Requirements ▸ According to the blog post about problem 786D, which data structure is used to count only the paths that lie outside the subtree of the query-startnode?

Selected extract ▸
Блог пользователя krijgertje

Автор krijgertje, история, 8 лет назад, По-английски

Introduction

At the time I am writing this, it seems that all accepted solutions to 786D - Rap God [this problem] use optimized O(n*q) algorithms, including the only accepted solution during the contest by jqdai0815. The editorial gives some hints on an algorithm with complexity O((n+q)*lg^3(n)), but nobody seems to have successfully implemented something like it. So I thought I'd give it a try today and after a lot of hard work, I got it accepted. My code can be found here: 25820897. Since I enjoyed solving this problem, and since I used a lot of different interesting techniques, I decided to share my approach to this problem in this blog.

Centroid decomposition

(just like in the editorial.)

We will decompose the tree using centroid decomposition. When processing a centroid, we will need to count for each query (that is in this subtree) the number of paths that pass through the centroid and are lexographically smaller than the query-path. Because of the way the centroid decomposition works, we will process each query at most a logarithmic number of times. Each time we process a query-centroid-combination, we will first compare the path of the query-startnode to the centroid (all paths that we need to count now start with this path) with the query-path (capped at the length of the first path). We will later see how to do this quickly. If they differ, we know that all or none of the paths from the query-startnode though the centroid are lexographically smaller than the query-path. If they are equal, things are a little more difficult. We now need to find where the remaining part of the query-path falls in the subtree of all paths rooted in the centroid, excluding the subtree of the query-startnode.

Trie rooted in centroid with binary search

(to sort paths starting in centroid and find the position of the remaining part of the query-path)

To find the position of a path in the subtree of all paths rooted in the centroid, we will first construct a trie from the centroid. Then walking this trie in-order will result in a sorted list of all paths rooted in the centroid. If we store all these paths in an array, we can use binary search to find the position of the remaining part of the query path. For this we again need to compare two paths in the tree. We will see later how to do this quickly.

Binary Indexed Tree

(to count only active nodes)

We only need to count paths in a different subtree than the subtree of the query-startnode. For this, we will use a binary indexed tree. Initally we start with all paths enabled, just before processing queries in a subtree we disable all paths in the subtree, and after processing queries in the subtree we re-enable all paths in the subtree. Then when we know the position of the remaining part of the query-path in list of all paths in the subtree, we can query the binary indexed tree for a prefix sum to obtain the number of paths that we need to count.

Ladder decomposition

(to decompose paths in O(lg(n)) strings)

Source excerpt ▸
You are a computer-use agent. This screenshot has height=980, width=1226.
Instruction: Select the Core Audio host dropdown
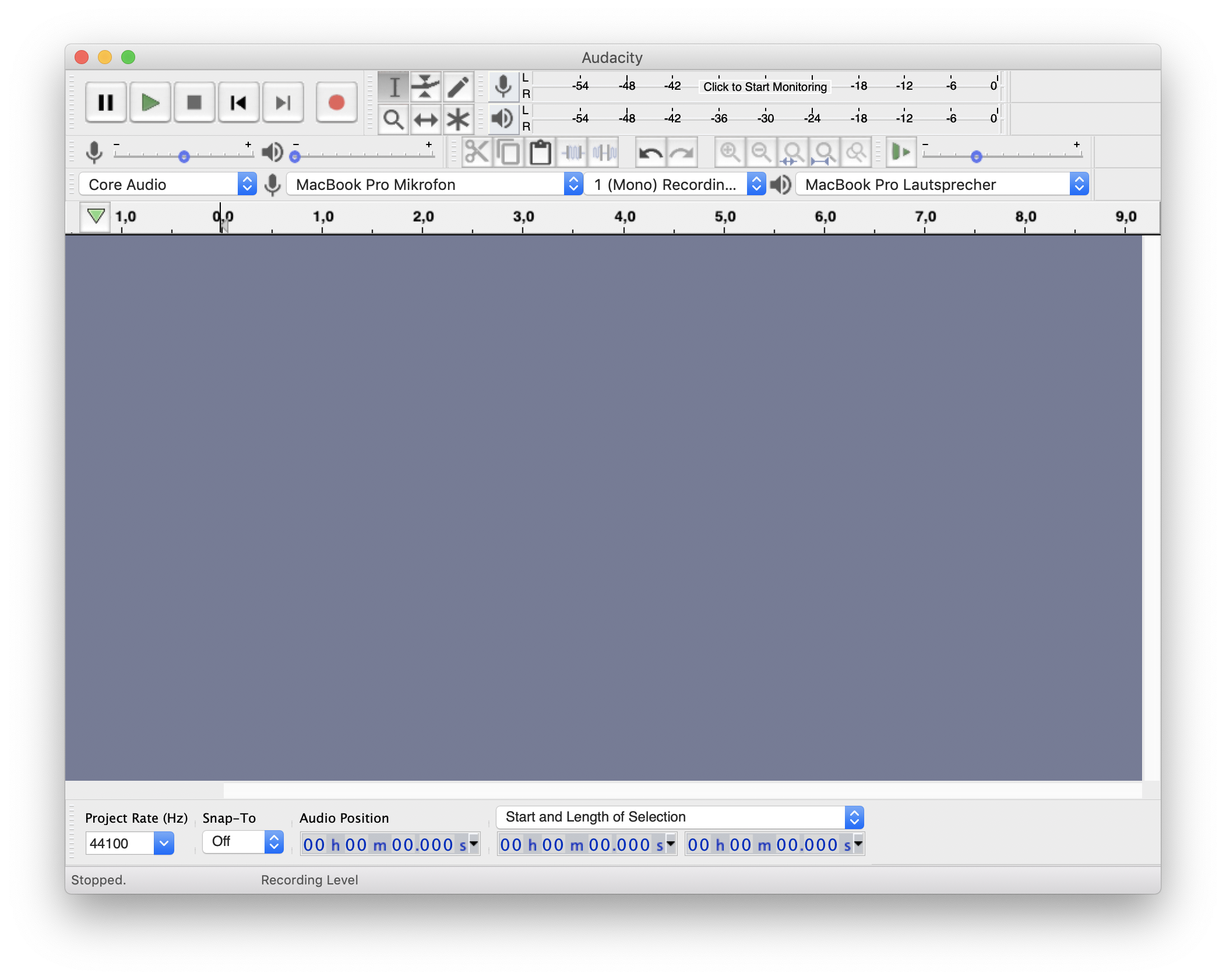click(165, 184)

Correct output ▸ A binary indexed tree.